Inside was a huge dark spherical space with only one thing right in the middle of it.

She laughed when she saw how the singularity was choosing to project itself to her. It was a cock; an erect phallus that any panhuman adult would have recognised, but with a vagina splitting it not quite from top to bottom, frilled with vertical double lips. Looking at it, it did quite a good job of looking exactly like both sets of genitals at once, with neither really predominating. She wondered if her subconscious had designed this for her. She patted herself between the legs as though telling her own little nub not to mind, not to get jealous.

“Oh,” she heard herself say, “you’re not going to kill me too are you? Like Norpi.”

“Nopri,” the vagina corrected her. Of course it could speak. She always got names wrong in dreams.

“You’re not, are you?” She’d remembered the bald young man telling her that each time he tried to talk to the Bulbitian it killed him and he had to be revented. She assumed that was what was going on here.

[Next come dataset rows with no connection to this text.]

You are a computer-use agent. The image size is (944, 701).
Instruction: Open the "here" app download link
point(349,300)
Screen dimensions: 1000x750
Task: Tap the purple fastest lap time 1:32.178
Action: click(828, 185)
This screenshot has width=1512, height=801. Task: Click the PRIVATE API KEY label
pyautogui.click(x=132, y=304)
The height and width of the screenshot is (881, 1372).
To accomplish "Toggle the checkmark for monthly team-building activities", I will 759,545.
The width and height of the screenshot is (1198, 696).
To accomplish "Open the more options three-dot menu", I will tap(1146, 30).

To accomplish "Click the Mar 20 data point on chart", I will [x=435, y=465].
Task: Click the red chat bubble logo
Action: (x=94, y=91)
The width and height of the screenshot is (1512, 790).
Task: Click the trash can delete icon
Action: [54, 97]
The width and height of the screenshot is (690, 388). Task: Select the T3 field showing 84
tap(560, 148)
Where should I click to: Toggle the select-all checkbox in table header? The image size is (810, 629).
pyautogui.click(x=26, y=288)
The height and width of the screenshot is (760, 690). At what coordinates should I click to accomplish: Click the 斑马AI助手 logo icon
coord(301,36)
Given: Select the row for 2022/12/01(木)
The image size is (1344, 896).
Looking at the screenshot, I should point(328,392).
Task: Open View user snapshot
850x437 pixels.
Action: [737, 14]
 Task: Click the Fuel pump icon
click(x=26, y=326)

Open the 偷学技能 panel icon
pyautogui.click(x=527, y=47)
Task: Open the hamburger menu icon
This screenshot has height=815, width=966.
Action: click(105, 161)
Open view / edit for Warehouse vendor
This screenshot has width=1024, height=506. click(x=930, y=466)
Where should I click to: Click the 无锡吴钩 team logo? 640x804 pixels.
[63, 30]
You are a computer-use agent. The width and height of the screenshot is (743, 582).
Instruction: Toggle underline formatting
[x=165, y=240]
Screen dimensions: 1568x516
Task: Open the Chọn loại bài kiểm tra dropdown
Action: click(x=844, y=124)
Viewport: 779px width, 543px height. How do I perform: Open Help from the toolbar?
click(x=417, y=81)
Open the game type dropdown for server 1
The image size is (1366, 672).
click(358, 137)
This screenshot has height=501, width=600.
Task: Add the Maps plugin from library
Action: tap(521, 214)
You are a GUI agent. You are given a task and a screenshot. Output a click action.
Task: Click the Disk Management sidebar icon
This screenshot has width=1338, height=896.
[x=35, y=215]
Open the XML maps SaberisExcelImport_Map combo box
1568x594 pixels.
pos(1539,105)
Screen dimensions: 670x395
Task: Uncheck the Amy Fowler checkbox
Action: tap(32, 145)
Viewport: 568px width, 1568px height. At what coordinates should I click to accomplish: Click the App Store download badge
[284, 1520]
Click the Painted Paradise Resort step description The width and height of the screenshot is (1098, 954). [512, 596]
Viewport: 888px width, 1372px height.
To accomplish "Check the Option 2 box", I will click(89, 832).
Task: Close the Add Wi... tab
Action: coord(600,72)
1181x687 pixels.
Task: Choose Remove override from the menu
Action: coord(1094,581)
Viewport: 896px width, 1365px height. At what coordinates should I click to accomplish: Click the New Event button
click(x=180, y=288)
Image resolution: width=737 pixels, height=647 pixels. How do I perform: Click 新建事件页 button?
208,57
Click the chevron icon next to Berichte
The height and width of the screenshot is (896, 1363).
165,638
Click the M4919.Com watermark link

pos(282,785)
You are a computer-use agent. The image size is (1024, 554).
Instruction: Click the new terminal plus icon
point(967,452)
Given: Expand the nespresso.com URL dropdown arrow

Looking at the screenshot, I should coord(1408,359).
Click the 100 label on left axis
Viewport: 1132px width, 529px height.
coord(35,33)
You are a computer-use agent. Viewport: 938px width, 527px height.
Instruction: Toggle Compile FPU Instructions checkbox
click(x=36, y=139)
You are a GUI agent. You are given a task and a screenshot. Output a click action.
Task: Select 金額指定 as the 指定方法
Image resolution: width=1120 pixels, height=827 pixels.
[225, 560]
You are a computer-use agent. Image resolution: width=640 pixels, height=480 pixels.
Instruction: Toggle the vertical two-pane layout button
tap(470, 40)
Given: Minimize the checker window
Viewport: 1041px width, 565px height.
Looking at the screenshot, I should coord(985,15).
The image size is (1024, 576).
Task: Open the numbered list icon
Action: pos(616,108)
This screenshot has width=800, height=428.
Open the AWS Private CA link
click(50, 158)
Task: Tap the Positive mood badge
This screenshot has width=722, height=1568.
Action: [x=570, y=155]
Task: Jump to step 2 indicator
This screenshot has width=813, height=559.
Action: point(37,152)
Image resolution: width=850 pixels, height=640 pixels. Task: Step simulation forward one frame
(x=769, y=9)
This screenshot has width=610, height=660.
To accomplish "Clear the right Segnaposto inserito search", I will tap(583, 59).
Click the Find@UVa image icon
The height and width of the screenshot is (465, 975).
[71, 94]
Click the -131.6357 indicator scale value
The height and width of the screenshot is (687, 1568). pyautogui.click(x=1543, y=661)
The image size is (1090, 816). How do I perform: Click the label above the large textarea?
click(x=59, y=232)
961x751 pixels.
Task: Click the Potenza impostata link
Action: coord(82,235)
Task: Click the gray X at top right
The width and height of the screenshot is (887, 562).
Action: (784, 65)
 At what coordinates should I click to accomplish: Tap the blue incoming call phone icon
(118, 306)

Strange; she’d have thought she would feel frightened right now, but she didn’t. She wondered why that was. “I would ask you not to.” She glanced up, saw that the ship’s drone was still there, a few metres above her. That was reassuring.

“He is trying to do something different,” the voice said. It was a thick, luscious voice, each rolled syllable perfectly enunciated. “This is not that.”

She thought about this. “Well, what is, apart from this itself?”

“Just so.”

“Who are you, exactly?”

“I am what people call the Bulbitian.”

She bowed to it. Looking down as she did so, she saw the person below her still standing straight. She wondered if this was rude. She hoped not. “Pleased to meet you,” she said.

“Why are you here, Prebeign-Frultesa Yime Leutze Nsokyi dam Volsh?”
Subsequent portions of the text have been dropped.